Records shown ::
########################################

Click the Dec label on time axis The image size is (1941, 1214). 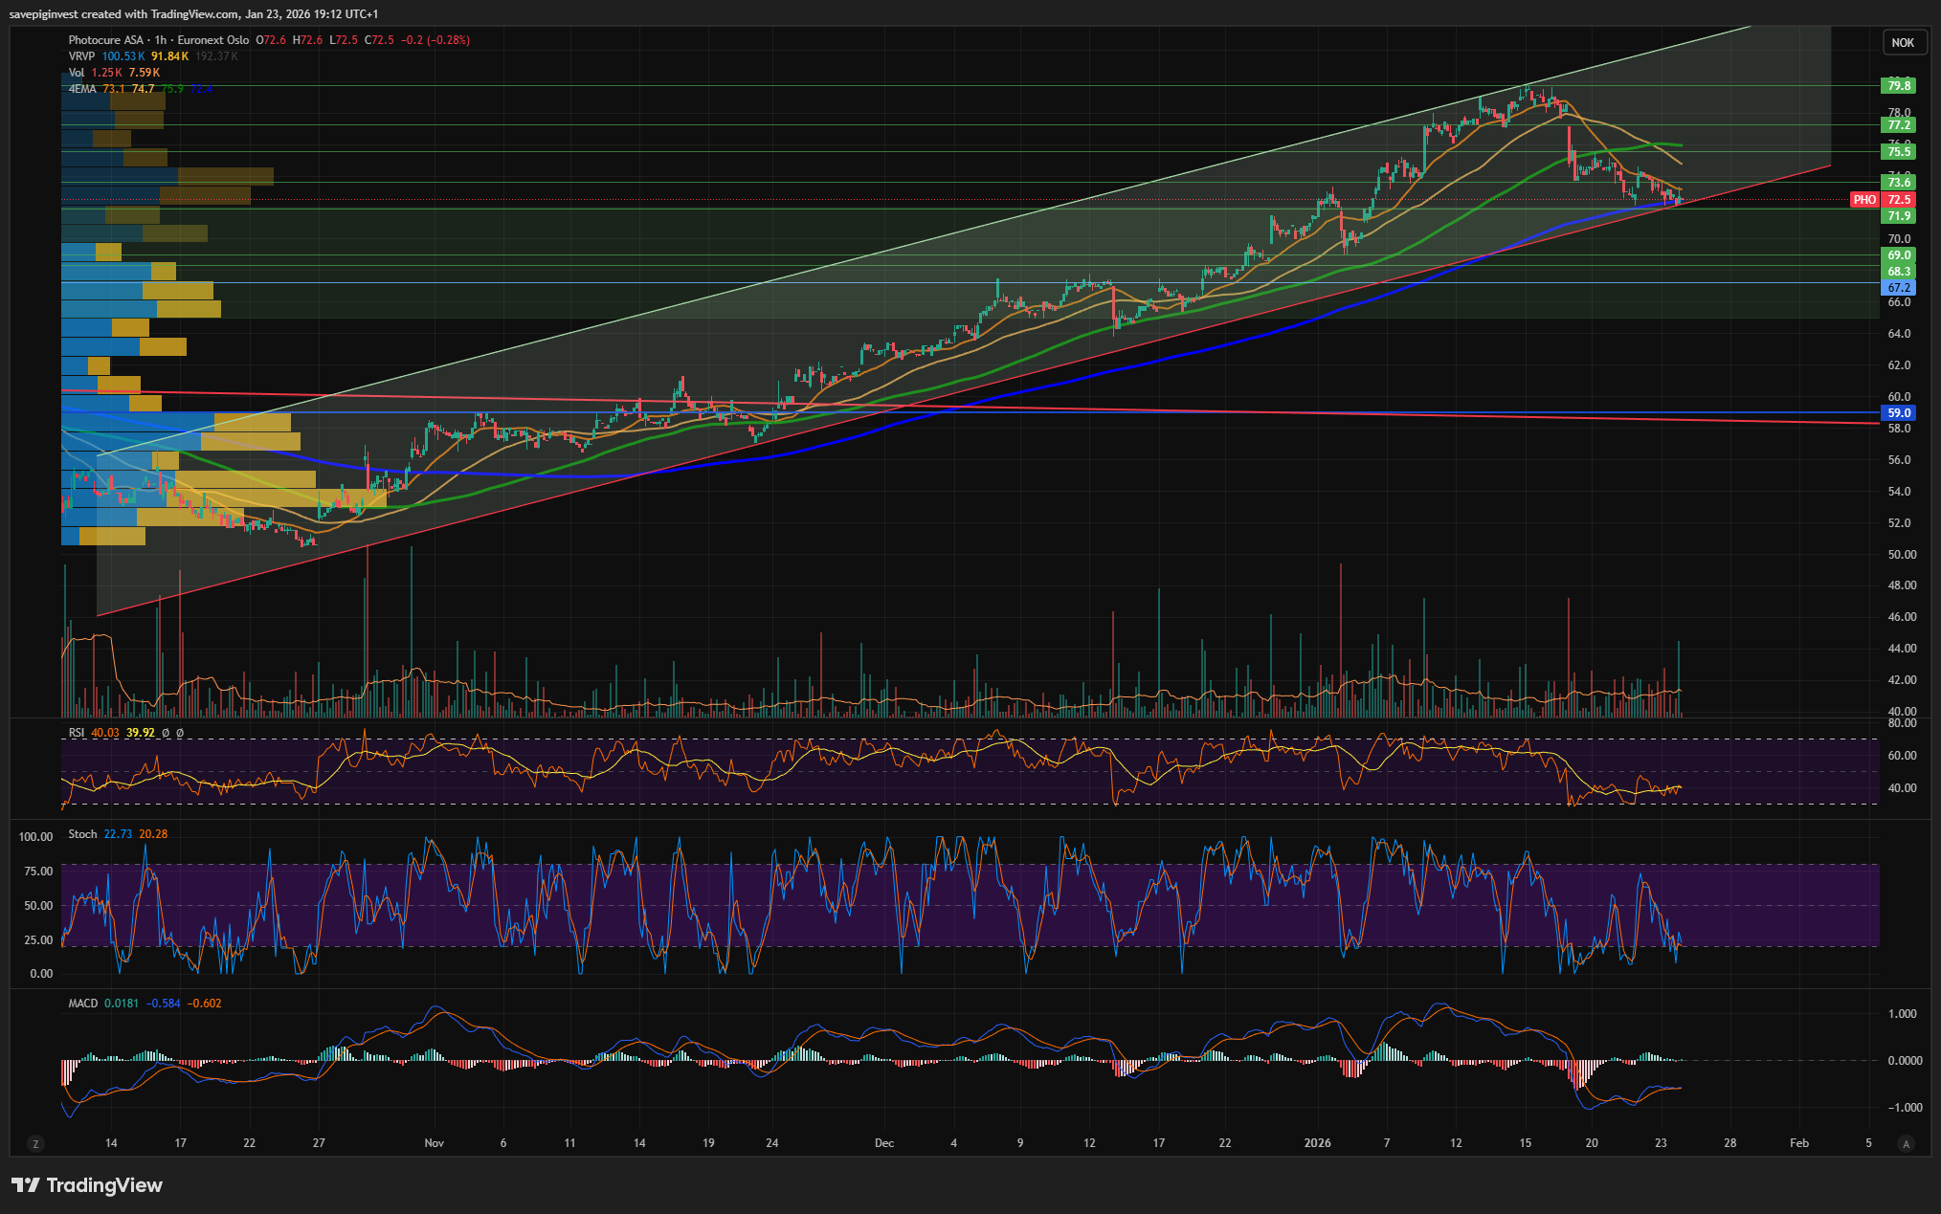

########################################

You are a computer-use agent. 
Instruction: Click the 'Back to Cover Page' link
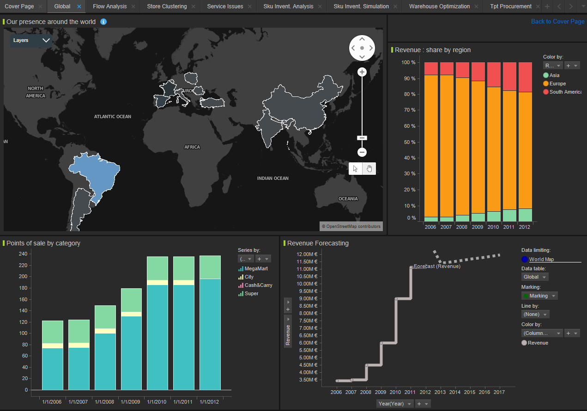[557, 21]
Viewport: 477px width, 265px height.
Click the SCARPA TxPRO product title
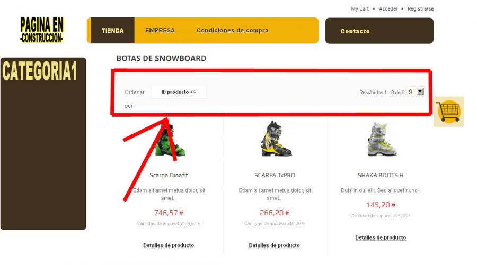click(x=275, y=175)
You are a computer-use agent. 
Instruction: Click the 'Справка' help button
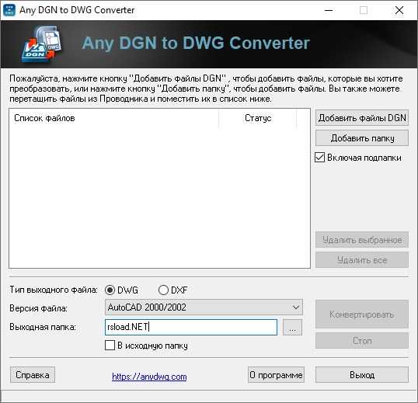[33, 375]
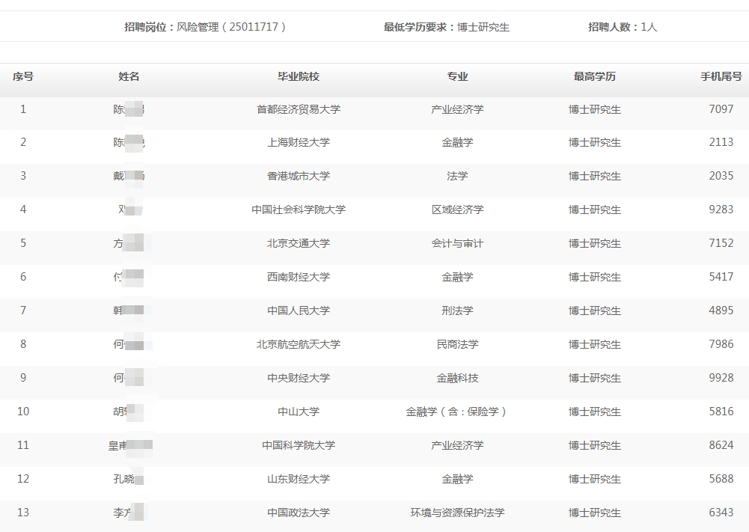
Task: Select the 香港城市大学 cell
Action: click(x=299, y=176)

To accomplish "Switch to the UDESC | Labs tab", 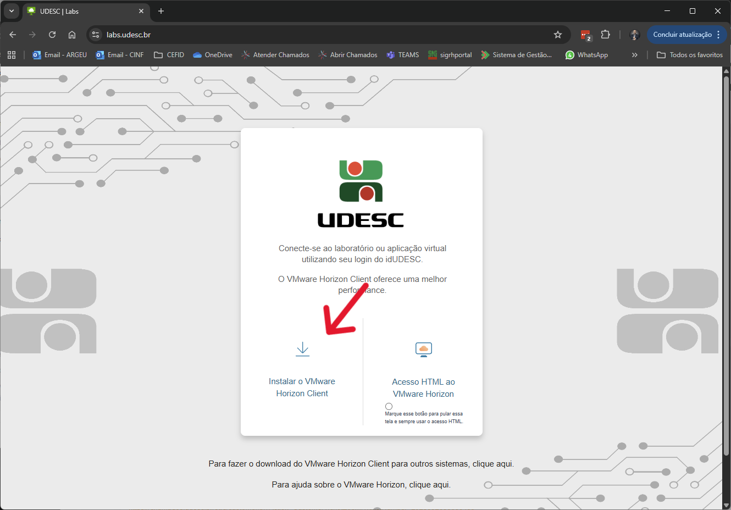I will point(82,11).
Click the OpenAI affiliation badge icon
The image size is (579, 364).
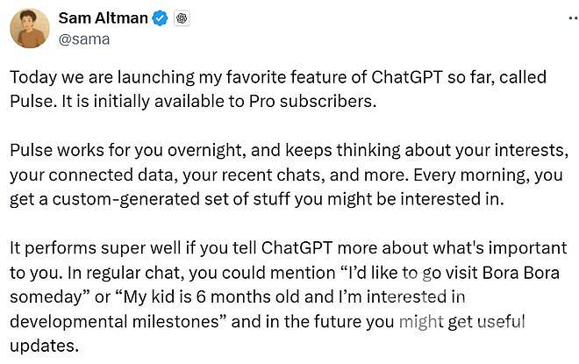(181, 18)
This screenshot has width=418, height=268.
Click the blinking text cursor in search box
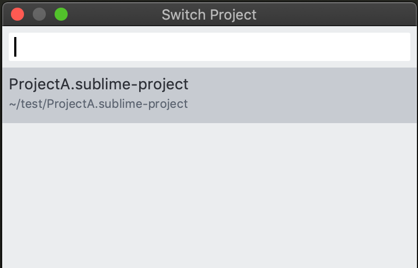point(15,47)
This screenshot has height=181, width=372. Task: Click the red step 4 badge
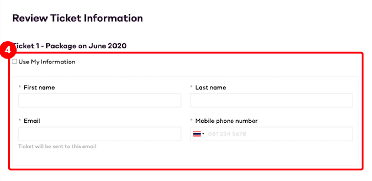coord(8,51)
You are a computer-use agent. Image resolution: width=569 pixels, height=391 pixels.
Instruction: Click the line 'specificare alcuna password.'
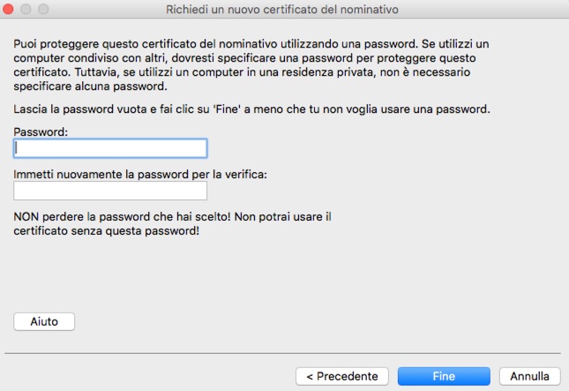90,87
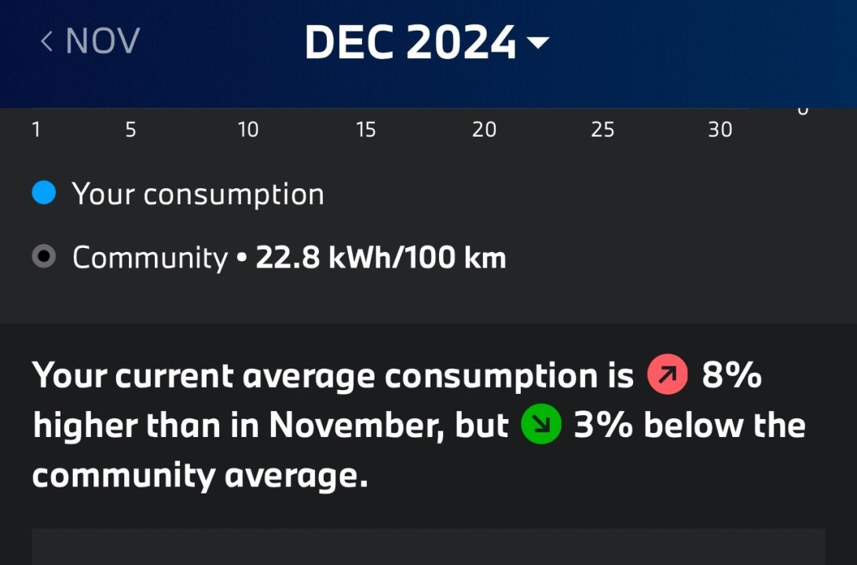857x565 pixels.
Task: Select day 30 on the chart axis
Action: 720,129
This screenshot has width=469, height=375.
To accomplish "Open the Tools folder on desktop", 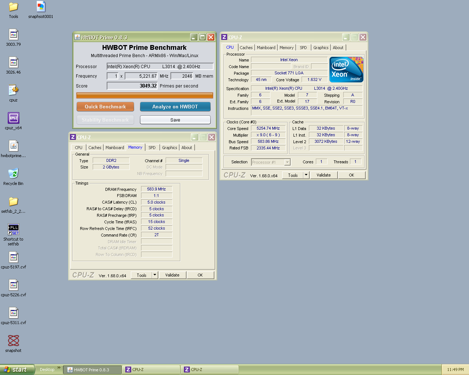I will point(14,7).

########################################

What you have to do :: Show each line from the entries above that contains the string "width".

Answer to the task ::
Viewport: 477px width, 265px height.
This screenshot has width=418, height=268.
This screenshot has height=181, width=372. Task: Click the red step 4 badge
You are a computer-use agent. Image resolution: width=569 pixels, height=391 pixels.
This screenshot has width=469, height=375.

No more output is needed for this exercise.